**About this task**
Reproduce exactly the line containing "Task: Select column C header" and every line after it, through the last line of the records below; add nothing.

■ ■ ■ ■

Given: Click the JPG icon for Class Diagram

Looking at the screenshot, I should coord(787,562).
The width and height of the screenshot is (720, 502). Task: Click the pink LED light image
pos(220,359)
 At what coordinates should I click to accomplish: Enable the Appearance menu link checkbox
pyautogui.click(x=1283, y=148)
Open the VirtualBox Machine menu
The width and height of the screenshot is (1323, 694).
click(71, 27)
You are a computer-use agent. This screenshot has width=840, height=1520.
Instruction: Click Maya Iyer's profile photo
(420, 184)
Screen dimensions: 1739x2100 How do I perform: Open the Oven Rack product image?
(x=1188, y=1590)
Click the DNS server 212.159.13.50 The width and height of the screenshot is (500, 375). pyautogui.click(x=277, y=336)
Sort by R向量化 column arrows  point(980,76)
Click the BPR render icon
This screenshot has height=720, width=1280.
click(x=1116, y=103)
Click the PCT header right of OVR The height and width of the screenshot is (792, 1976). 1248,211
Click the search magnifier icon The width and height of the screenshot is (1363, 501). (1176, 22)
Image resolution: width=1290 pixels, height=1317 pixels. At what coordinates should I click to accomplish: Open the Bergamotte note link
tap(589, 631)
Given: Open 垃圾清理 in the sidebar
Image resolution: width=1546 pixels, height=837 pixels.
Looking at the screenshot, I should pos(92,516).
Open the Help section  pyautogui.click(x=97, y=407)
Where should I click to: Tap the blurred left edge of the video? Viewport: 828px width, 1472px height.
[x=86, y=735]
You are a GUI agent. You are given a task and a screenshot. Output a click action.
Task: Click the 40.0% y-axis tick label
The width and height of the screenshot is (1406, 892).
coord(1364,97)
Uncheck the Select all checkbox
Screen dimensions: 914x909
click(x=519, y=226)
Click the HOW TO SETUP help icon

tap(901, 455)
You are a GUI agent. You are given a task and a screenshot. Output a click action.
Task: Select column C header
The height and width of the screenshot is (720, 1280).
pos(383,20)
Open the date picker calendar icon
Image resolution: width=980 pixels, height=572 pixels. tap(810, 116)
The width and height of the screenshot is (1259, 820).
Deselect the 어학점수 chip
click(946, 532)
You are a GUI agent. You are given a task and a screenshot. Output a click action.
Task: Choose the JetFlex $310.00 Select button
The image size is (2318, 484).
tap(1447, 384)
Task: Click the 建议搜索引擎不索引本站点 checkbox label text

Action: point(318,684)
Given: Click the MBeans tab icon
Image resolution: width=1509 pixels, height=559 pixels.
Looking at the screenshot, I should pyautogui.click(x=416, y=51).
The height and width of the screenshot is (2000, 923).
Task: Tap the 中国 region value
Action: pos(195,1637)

■ ■ ■ ■

**Answer for the task**
Task: Select column C header
The height and width of the screenshot is (720, 1280).
pos(383,20)
Open the date picker calendar icon
Image resolution: width=980 pixels, height=572 pixels. tap(810, 116)
The width and height of the screenshot is (1259, 820).
Deselect the 어학점수 chip
click(946, 532)
You are a GUI agent. You are given a task and a screenshot. Output a click action.
Task: Choose the JetFlex $310.00 Select button
The image size is (2318, 484).
tap(1447, 384)
Task: Click the 建议搜索引擎不索引本站点 checkbox label text

Action: point(318,684)
Given: Click the MBeans tab icon
Image resolution: width=1509 pixels, height=559 pixels.
Looking at the screenshot, I should pyautogui.click(x=416, y=51).
The height and width of the screenshot is (2000, 923).
Task: Tap the 中国 region value
Action: pos(195,1637)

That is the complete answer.